Learn the four ways a task can be created in the Task Manager — via inbound communication, workflow, manual creation, or Promise to Pay.

How Tasks Get Created

Tasks can be created in four different ways. Knowing which path was taken helps you understand why a task looks the way it does — who owns it, what actions are already there, and whether the AI has already been involved.


1. An email, call, or SMS comes in

This is the most common path. When a customer sends an email, makes a call, or sends a text, the AI reads it and decides what to do:

  • If there's already an open task for this customer that fits, the communication gets linked to it and the AI reviews what actions are needed next

  • If there's no relevant open task, the AI creates a new one — giving it a title, choosing the right category, and suggesting the first actions to take

You don't need to do anything. By the time you open the task, it's already set up with the customer's history and a clear starting point.

Instruction 1: List the four ways a task can be created, according to the Task Manager text.
Instruction 2: Continue the Task Manager text on how tasks get created, starting after its last sentence.

Provided data:
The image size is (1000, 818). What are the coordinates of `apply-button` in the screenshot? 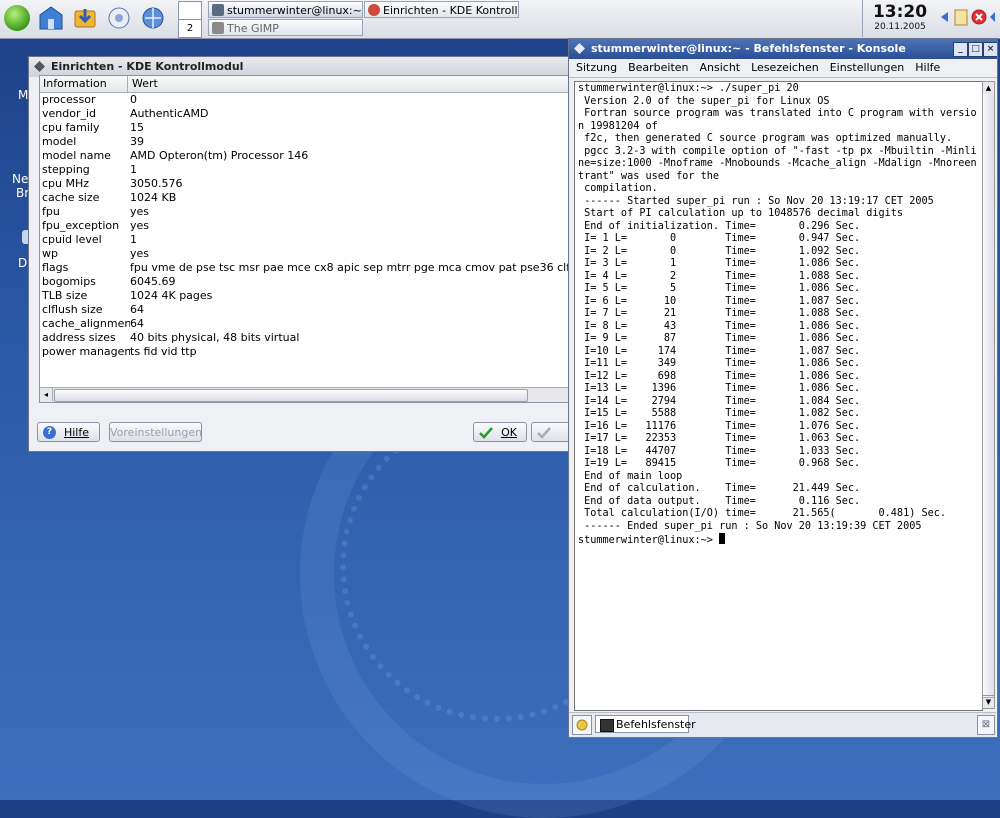 It's located at (551, 432).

Exercise response 1:
- Via inbound communication (an email, call, or SMS comes in)
- Via workflow
- By manual creation
- Via Promise to Pay

Exercise response 2:
2. A workflow triggers a task

Some tasks are created automatically by your team's workflows — for example, a scheduled follow-up call or a payment reminder email. When this happens:

  • The task is created with a single action already set

  • The AI doesn't add any additional suggestions — the workflow has already decided what needs to happen

  • Depending on the setting on the workflow node, the workflow will either wait for task completion or continue automatically


3. A user creates a task manually

Anyone can create a task directly from the customer page or from within the Task Manager. When you do this:

  • The system checks whether a task already exists for the same customer and invoices — if it does, it shows you the match before you create a duplicate

  • Once created, if AI suggestions are on, the AI reviews the context and suggests actions to get started


4. A Promise to Pay is recorded

When a customer commits to paying by a specific date, a Promise to Pay task is created to track that commitment. Once the promise is recorded, the task moves to Waiting — it will surface back to the top of your queue in three situations:

When

What you'll see

24 hours before the payment date

A Due Soon notification

Payment date has passed with no payment

An Overdue notification — task rises to the top of your queue

You mark it as Completed

Task closes

You can read more on Promise to Pays within new task manager here.


Summary

How the task was created

Who owns it

Can AI suggest actions?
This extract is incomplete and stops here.